Behavioral and environmental factors play a role in obesity remission in adolescents

									Charlie Plain |
																			December 17, 2015
Allison Watts smiling
Study lead author and post-doctoral fellow Allison Watts.

In a new study from the School of Public Health’s Project EAT, research shows positive behavioral and environmental changes can help adolescents with obesity to achieve healthy weights in the future.

The study was aimed at determining if adolescents with obesity can successfully achieve a healthier weight in young adulthood, as well as determine if any psychosocial, behavioral or environmental factors are associated with adolescents who successfully manage their weight.

Although the majority of adolescents with obesity studied continued to be obese as young adults, one-third of adolescents with obesity achieved a healthier weight in young adulthood. The research reveals a need for prevention and attention to supporting healthy weights early on in adolescence.

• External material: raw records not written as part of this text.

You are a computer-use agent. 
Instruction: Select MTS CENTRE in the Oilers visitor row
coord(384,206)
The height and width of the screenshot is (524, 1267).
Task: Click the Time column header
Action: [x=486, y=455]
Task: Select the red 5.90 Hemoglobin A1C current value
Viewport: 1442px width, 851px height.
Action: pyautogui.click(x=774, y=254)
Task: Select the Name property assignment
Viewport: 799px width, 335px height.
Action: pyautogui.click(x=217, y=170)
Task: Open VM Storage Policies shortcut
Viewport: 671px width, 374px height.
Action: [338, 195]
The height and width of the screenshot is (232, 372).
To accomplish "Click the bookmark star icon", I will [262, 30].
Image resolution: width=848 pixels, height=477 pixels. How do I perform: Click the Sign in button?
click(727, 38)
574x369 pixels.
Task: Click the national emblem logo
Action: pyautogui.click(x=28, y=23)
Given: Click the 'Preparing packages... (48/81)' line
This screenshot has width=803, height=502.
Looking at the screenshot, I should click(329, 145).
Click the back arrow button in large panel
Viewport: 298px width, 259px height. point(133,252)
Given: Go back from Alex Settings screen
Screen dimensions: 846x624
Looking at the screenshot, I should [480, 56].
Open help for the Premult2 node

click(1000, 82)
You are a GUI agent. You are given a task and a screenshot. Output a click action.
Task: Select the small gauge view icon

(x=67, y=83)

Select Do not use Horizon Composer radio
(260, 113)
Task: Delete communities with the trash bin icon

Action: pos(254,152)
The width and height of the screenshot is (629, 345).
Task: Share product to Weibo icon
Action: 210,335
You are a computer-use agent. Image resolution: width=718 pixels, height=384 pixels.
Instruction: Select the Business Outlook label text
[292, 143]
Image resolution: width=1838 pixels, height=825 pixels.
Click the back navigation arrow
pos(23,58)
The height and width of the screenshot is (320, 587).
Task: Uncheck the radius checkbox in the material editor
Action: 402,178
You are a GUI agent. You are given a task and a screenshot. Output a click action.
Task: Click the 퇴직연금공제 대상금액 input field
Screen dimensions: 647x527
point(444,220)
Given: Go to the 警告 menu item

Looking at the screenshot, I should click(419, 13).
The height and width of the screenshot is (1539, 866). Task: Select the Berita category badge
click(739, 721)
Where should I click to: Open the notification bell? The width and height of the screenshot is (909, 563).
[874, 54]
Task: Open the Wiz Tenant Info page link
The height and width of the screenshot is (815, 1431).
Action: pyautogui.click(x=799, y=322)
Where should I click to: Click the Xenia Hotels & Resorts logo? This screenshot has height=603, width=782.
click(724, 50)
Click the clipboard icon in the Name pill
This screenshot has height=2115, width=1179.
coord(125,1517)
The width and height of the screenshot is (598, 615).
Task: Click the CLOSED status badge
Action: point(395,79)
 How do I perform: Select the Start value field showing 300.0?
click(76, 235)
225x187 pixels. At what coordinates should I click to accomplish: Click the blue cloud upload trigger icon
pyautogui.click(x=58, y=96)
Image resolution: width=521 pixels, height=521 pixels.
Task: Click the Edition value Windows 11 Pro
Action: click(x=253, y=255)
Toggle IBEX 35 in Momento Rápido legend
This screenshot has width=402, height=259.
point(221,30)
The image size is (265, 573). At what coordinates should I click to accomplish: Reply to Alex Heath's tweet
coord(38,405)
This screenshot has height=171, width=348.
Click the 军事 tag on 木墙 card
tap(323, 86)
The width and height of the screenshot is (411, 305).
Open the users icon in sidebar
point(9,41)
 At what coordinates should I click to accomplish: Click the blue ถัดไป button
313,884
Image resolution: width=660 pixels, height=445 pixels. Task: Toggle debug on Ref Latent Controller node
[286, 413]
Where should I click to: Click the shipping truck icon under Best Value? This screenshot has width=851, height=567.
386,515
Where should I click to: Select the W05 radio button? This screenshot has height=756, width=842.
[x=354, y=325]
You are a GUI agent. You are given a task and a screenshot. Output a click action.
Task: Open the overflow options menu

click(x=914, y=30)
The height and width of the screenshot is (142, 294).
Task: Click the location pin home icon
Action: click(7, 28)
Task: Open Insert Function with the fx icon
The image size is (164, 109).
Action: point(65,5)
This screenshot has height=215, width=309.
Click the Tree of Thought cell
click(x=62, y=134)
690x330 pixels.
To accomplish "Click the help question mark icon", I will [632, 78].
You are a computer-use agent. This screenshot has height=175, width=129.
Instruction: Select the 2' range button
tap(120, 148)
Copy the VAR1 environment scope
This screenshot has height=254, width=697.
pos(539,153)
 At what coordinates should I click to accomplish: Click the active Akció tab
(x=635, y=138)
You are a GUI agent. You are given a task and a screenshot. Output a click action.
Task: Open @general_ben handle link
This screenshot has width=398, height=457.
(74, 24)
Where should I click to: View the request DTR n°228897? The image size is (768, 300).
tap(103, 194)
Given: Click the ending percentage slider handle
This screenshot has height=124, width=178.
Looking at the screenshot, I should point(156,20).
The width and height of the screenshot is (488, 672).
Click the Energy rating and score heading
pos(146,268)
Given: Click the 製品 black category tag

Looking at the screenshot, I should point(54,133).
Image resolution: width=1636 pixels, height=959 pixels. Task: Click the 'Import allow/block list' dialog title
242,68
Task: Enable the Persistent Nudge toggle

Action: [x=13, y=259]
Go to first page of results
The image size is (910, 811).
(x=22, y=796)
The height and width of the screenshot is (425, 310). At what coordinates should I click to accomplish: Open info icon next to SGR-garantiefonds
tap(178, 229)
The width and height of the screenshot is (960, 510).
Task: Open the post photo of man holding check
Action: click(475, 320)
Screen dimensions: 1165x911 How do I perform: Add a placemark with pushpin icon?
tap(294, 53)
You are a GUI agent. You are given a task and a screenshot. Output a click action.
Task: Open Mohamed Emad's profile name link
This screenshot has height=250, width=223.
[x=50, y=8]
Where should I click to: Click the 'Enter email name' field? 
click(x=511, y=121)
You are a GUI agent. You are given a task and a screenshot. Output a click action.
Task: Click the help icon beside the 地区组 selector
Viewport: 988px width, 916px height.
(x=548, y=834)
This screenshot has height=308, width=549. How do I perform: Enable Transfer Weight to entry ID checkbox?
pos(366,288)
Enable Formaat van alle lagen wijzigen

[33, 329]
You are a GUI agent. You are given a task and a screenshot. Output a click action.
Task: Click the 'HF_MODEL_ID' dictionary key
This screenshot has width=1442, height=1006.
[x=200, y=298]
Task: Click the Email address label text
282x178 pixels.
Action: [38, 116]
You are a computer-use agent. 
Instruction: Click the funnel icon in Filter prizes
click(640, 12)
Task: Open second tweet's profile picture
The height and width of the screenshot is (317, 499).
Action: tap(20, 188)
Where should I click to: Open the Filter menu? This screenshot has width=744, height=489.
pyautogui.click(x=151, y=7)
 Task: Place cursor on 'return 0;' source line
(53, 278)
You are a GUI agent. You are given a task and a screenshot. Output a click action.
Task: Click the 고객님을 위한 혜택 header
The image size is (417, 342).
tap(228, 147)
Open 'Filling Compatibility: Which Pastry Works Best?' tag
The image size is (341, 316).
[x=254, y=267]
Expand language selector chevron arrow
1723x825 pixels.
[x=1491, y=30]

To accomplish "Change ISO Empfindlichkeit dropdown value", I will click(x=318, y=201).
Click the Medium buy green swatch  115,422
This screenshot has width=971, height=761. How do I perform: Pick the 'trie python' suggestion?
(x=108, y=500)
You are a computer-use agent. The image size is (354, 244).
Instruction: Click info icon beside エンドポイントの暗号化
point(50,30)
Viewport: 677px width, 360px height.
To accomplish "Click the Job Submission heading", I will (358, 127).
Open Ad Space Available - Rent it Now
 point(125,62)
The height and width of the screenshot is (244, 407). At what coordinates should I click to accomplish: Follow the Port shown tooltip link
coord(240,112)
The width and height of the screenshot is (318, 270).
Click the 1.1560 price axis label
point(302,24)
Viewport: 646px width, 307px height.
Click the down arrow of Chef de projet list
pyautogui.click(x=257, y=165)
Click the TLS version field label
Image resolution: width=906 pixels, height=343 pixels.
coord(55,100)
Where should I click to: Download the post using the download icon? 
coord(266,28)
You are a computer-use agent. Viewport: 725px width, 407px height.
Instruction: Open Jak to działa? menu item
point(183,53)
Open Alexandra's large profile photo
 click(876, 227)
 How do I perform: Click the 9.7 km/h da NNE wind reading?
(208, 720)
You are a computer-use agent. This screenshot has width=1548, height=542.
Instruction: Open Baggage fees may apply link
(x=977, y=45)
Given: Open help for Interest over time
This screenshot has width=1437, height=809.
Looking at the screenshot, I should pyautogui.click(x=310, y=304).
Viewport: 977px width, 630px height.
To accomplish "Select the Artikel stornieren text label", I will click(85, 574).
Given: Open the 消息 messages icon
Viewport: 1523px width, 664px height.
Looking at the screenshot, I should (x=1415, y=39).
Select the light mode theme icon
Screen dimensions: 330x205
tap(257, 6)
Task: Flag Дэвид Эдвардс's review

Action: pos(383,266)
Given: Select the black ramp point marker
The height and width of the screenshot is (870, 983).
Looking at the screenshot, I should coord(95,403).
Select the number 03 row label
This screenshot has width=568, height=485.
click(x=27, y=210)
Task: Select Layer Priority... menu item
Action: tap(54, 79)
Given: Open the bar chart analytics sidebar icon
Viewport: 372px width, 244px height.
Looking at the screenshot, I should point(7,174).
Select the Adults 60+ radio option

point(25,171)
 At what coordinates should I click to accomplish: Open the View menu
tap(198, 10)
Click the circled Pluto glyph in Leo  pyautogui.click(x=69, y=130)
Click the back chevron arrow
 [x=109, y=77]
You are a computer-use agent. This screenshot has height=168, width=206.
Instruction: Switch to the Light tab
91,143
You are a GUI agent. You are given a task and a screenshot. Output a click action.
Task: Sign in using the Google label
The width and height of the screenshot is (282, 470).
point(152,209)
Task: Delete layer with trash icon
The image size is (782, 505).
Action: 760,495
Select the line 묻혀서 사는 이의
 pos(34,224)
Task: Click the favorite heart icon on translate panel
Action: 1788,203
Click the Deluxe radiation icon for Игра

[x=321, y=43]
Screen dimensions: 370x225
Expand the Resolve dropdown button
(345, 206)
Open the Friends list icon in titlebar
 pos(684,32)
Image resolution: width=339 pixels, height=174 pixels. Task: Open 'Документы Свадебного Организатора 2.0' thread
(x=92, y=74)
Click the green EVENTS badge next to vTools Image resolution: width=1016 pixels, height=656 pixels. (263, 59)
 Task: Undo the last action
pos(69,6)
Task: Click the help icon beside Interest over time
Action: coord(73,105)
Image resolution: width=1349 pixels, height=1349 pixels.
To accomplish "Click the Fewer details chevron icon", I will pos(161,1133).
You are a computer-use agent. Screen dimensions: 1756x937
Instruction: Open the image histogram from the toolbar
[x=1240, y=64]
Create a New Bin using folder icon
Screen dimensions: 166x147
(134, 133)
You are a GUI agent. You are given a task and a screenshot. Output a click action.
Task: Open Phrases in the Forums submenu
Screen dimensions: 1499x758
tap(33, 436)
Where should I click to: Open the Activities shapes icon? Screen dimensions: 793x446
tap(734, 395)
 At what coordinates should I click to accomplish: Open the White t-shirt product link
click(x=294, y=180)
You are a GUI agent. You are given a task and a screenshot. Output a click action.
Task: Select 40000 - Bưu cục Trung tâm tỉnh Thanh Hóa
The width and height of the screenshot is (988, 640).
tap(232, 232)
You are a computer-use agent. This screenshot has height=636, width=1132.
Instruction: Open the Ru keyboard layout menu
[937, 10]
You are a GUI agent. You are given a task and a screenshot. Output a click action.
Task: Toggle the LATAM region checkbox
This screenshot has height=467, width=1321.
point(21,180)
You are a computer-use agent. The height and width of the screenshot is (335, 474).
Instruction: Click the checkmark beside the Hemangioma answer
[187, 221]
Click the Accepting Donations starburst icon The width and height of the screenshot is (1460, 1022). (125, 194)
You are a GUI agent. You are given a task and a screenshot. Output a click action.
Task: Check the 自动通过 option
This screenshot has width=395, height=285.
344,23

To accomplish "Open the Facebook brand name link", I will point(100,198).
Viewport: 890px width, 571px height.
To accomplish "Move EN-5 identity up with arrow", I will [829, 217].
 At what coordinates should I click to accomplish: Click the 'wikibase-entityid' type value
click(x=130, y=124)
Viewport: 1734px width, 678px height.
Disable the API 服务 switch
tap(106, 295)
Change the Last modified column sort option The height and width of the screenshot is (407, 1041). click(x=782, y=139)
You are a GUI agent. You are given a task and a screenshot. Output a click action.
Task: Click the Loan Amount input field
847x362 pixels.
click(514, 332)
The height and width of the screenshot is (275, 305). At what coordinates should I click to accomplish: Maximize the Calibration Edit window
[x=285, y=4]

Lead author, Allison Watts, a postdoctoral fellow in the School of Public Health, studied 2,287 adolescents with an average age of 15, participating in Project EAT, of which 175 had obesity at baseline. Over the course of 10 years, participants self-reported height and weight as well as answered questionnaires regarding personal, psychological, behavioral, and socio environmental factors hypothesized to play a role in obesity.

“We found that there were factors that helped predict obesity remission. Remission in this instance is whether these adolescents were no longer classified as having obesity as young adults,” said Watts. “Those that endorsed dieting in adolescence were more likely to remain obese than those who didn’t diet. This further validates that dieting does not appear to be helpful over the long term.”

The study showed specific nutrition and activity-related behaviors that helped adolescents transition out of obesity, as compared to those who did not change their behaviors. The behavioral changes that predicted obesity remission were:

  • Increased fruit and vegetable intake
  • Decreased fast food intake
  • Increased physical activity level
  • Decreased screen time

Furthermore, adolescents with obesity who changed their exposure to unhealthy foods at home were also more likely to transition out of obesity. The environmental changes that predicted obesity remission were:

  • Having more fruits and vegetables available in the home
  • Having vegetables included at the dinner meal more frequently
  • Eating meals together with their family more frequently

“The teenagers who no longer had obesity as young adults had higher body satisfaction, self-esteem and experienced fewer depressive symptoms and weight-related teasing. These improved psycho-social factors could have both supported the weight-loss or may have been a result of the weight-loss,” said Watts.

Watts noted a need for more effective policies and programs that help support healthful behaviors in adolescents and young adults, such as policies that shape healthier food and physical activity environments, in order to encourage successful weight management.